_Task requirements_
Starting with the first line of the entries and going on through the line that contains "coord(187,100)", rewrite those lines with "recipient" swapped for "contact" and everything else kept the same. Leave the pictures out of your answer.

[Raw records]
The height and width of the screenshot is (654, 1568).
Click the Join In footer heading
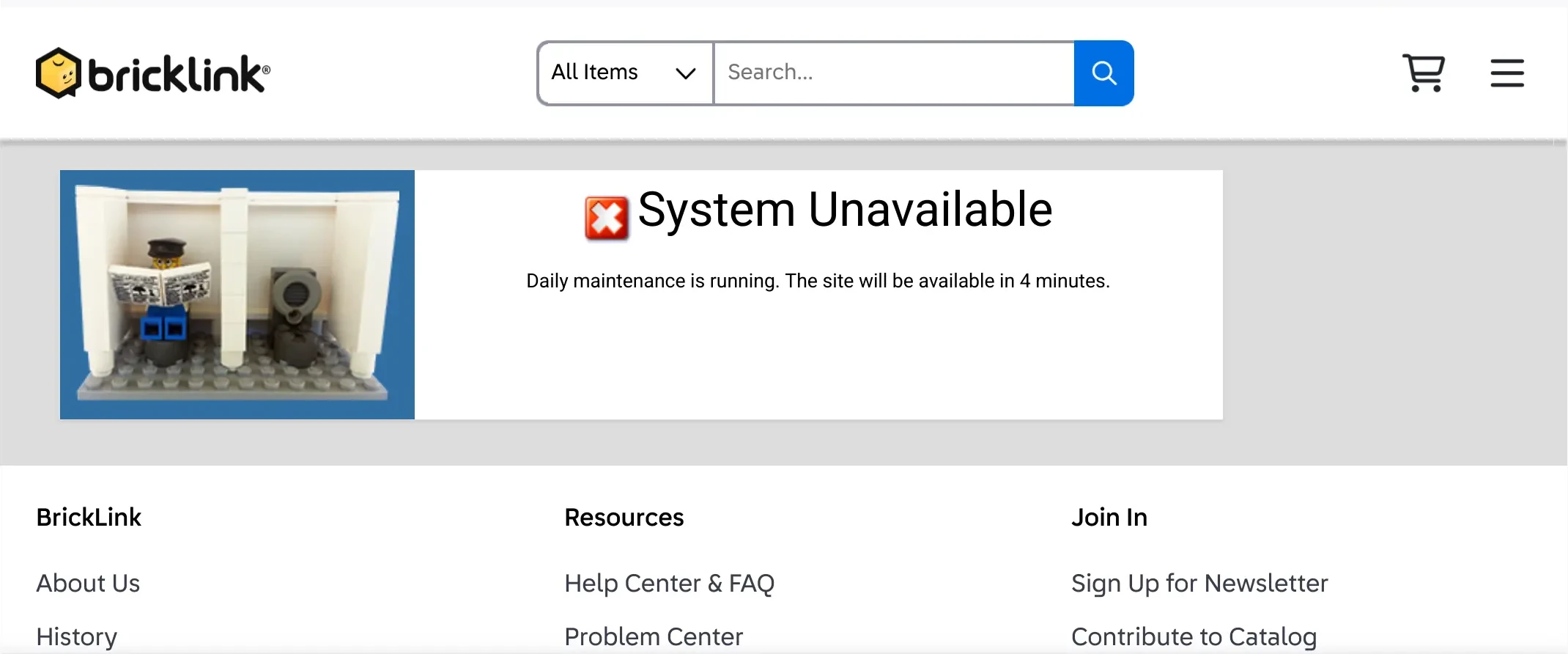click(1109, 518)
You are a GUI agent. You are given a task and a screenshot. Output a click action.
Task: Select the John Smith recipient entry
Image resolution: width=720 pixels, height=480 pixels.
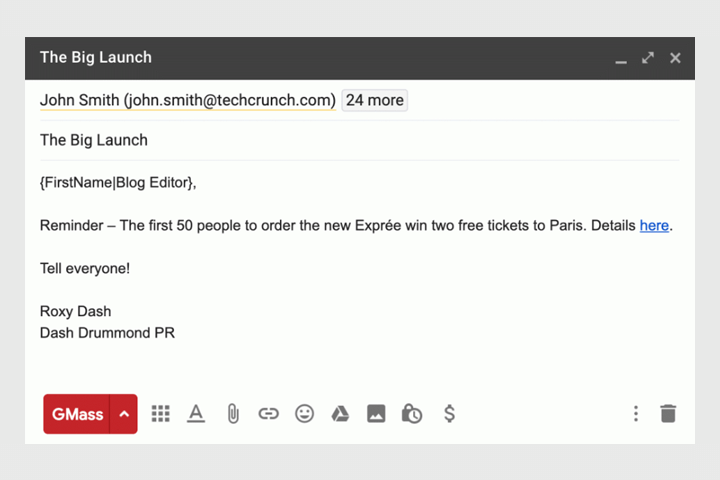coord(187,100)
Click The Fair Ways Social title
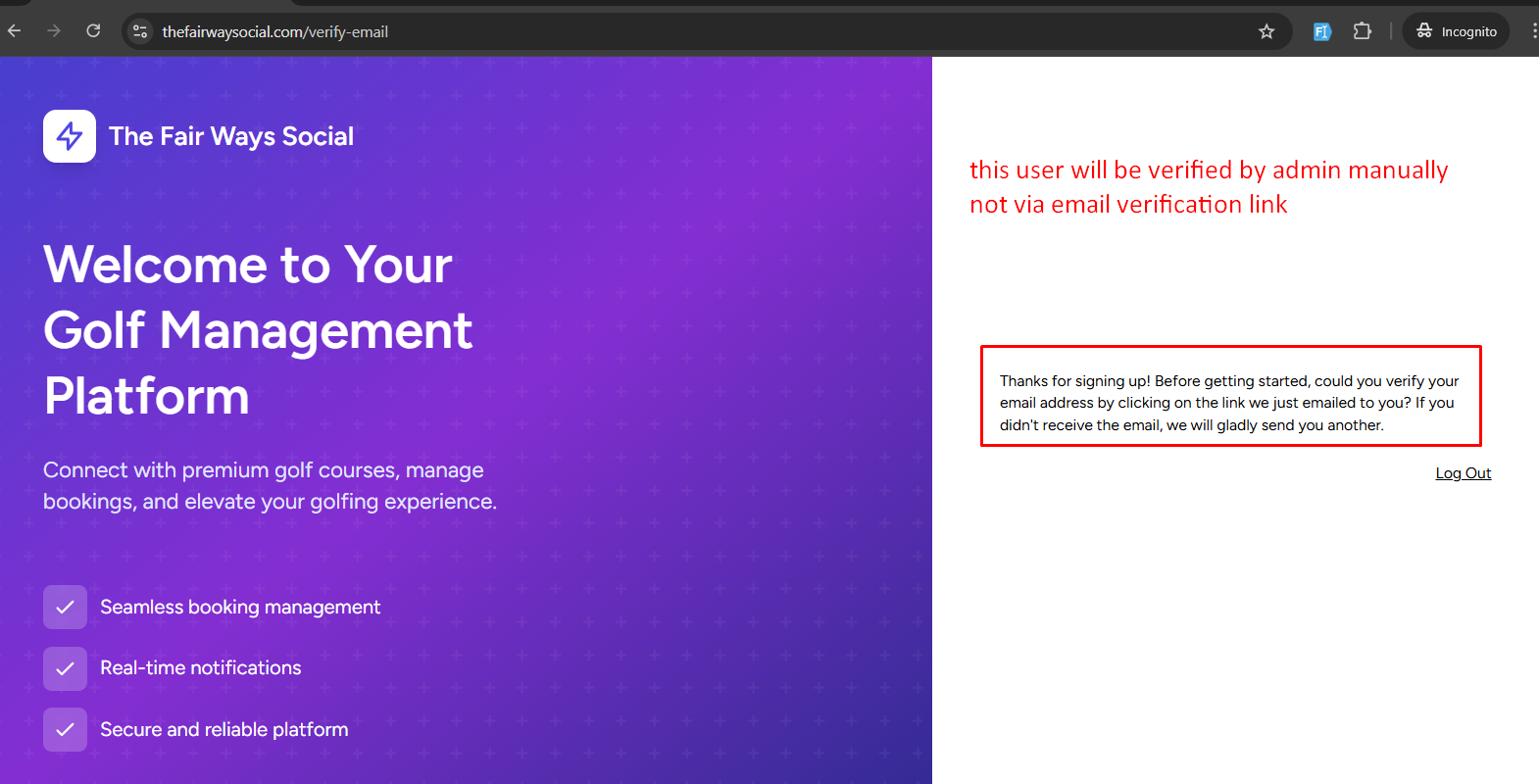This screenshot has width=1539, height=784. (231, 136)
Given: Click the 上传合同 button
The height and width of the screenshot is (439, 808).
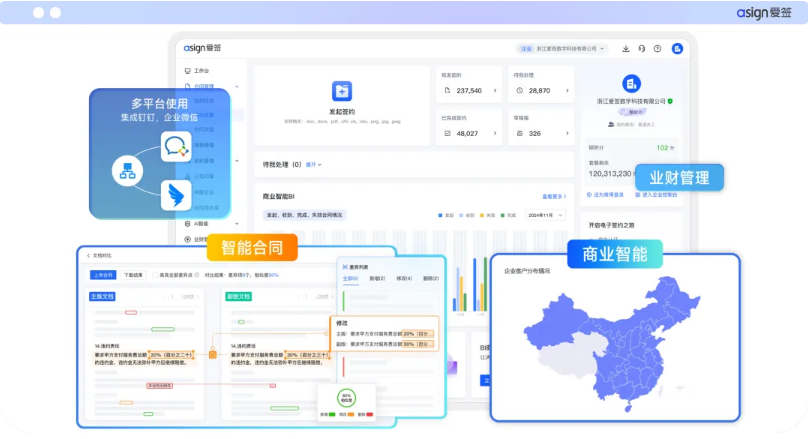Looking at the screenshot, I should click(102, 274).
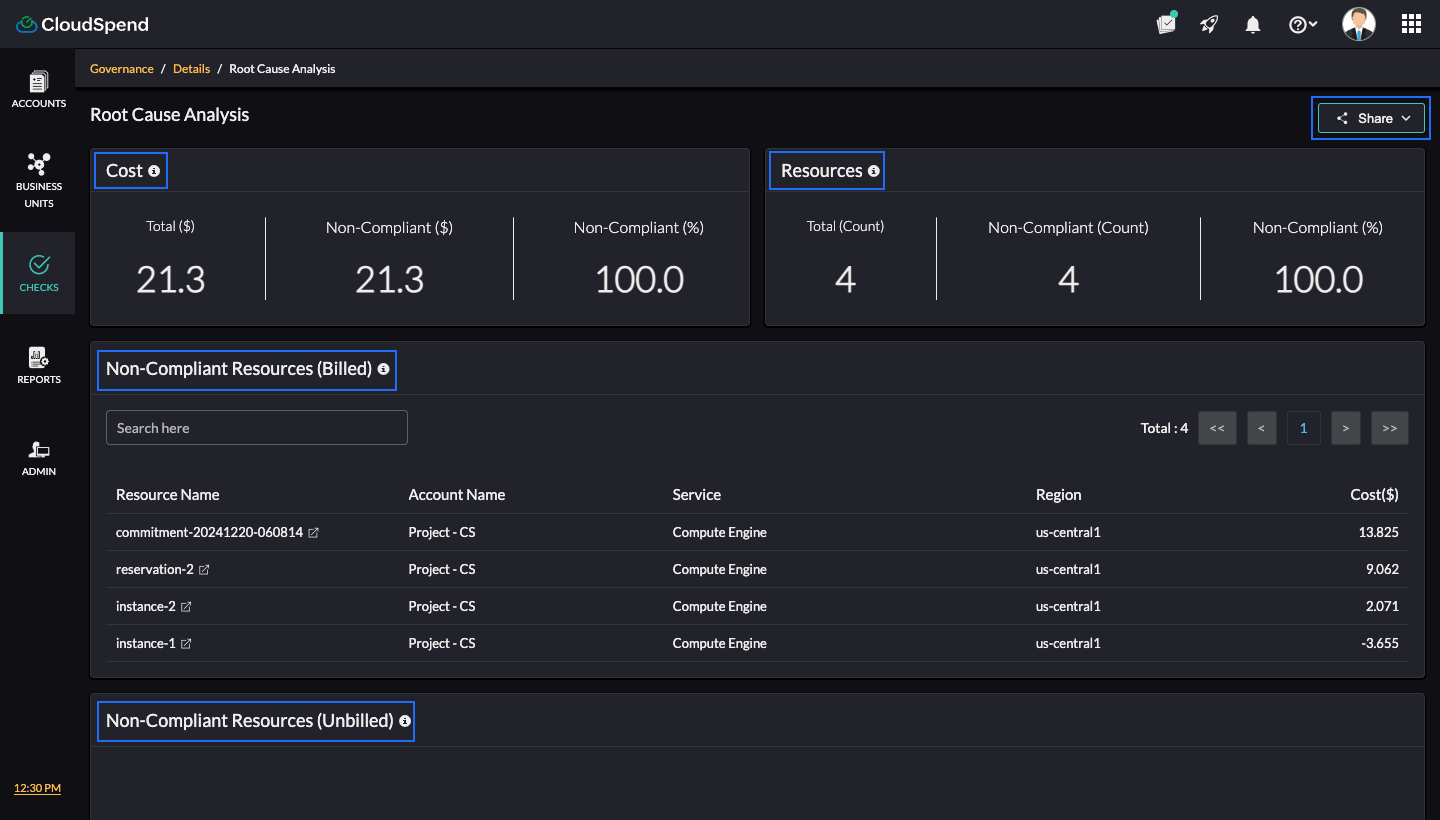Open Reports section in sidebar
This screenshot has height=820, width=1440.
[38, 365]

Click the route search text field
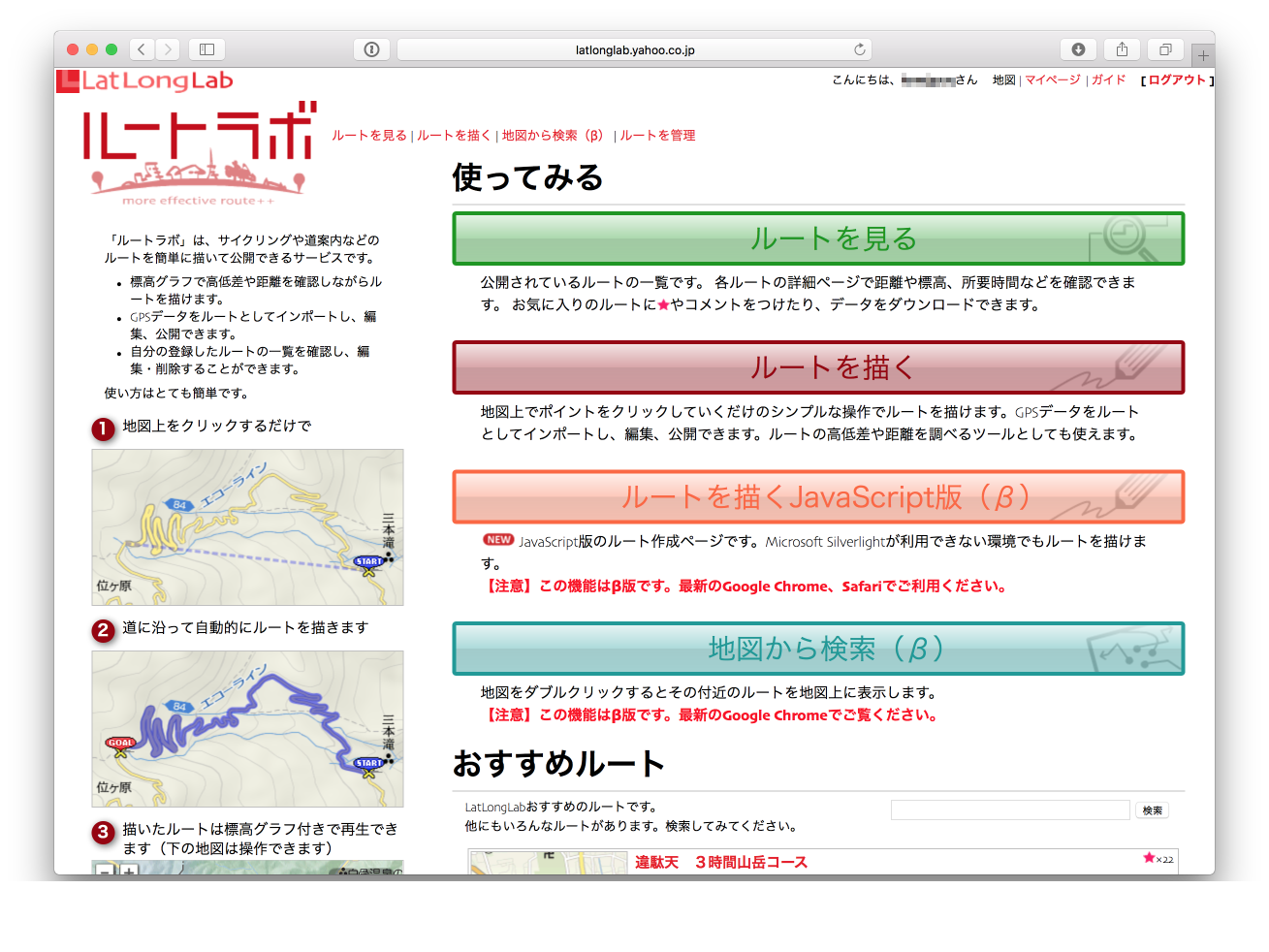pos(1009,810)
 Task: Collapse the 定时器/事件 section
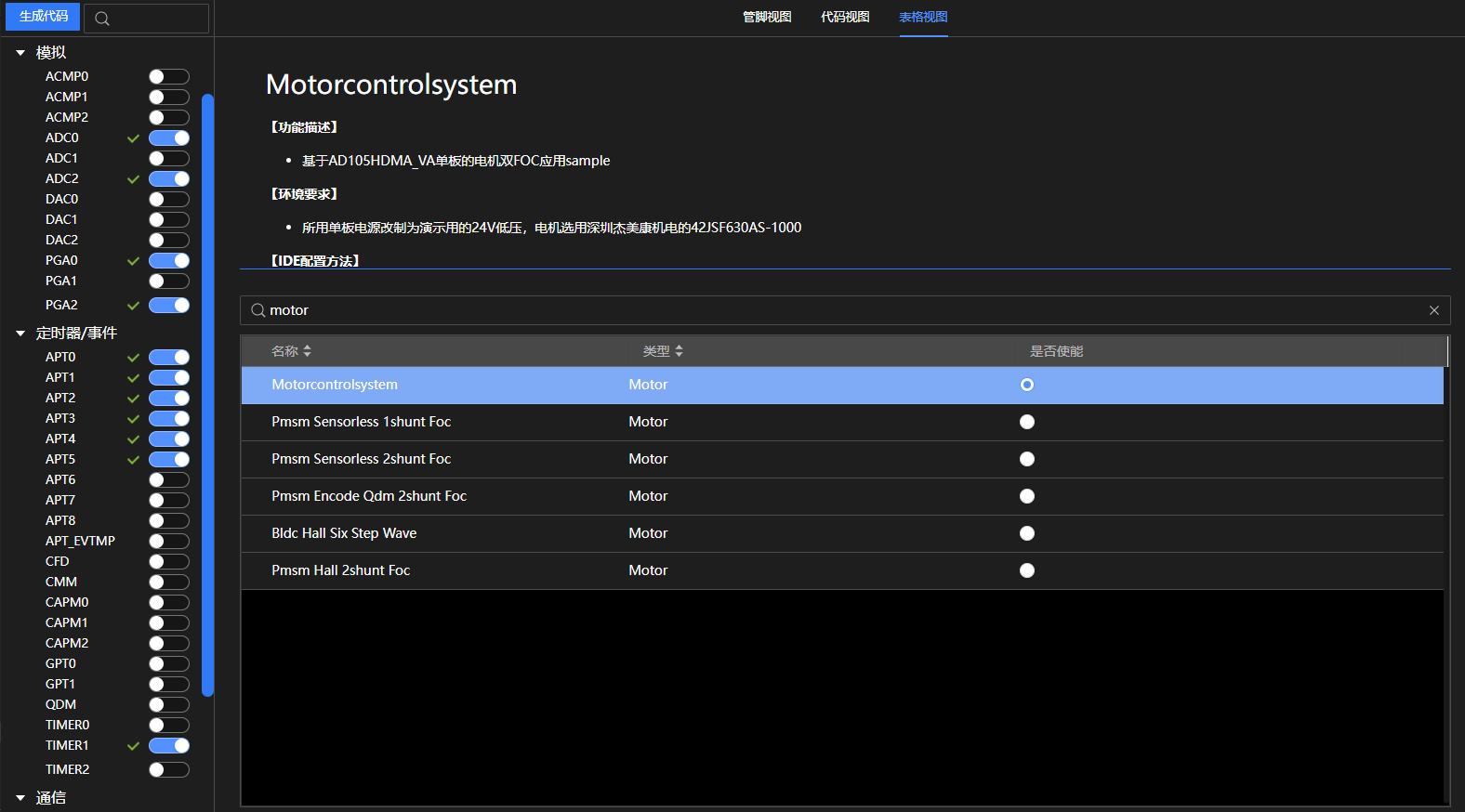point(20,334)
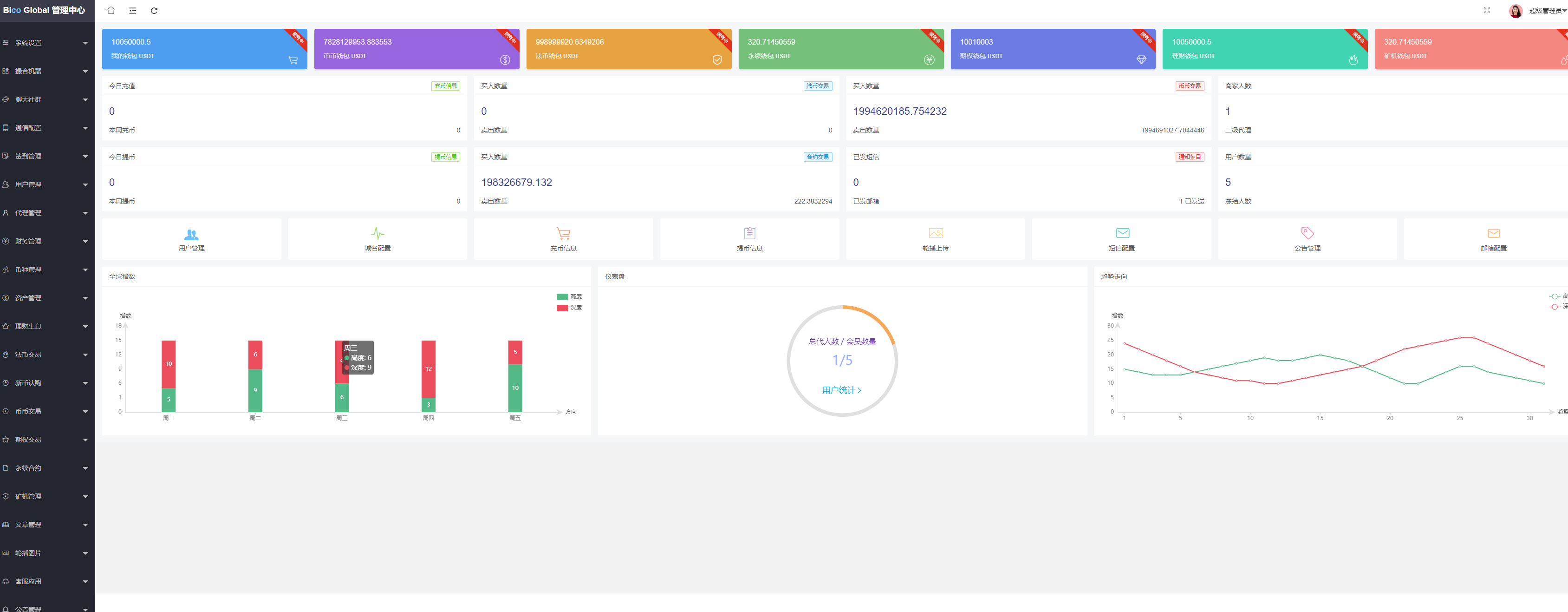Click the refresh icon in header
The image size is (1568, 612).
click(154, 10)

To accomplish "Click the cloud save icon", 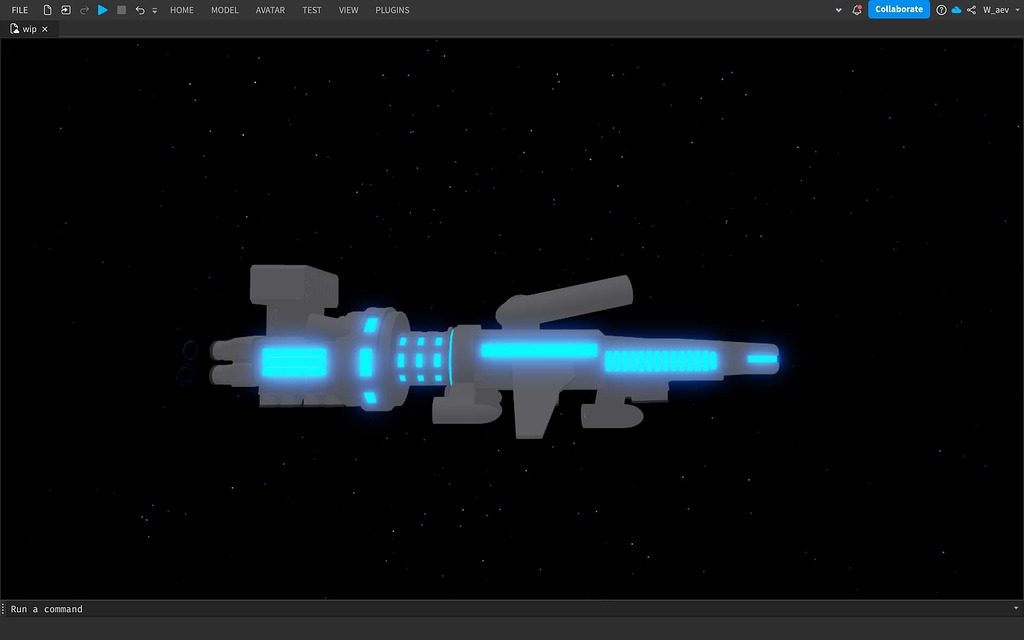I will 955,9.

_The answer_
The height and width of the screenshot is (654, 1568).
Click the Join In footer heading
click(1109, 518)
You are a GUI agent. You are given a task and a screenshot. Output a click action.
Task: Select the John Smith contact entry
Image resolution: width=720 pixels, height=480 pixels.
coord(187,100)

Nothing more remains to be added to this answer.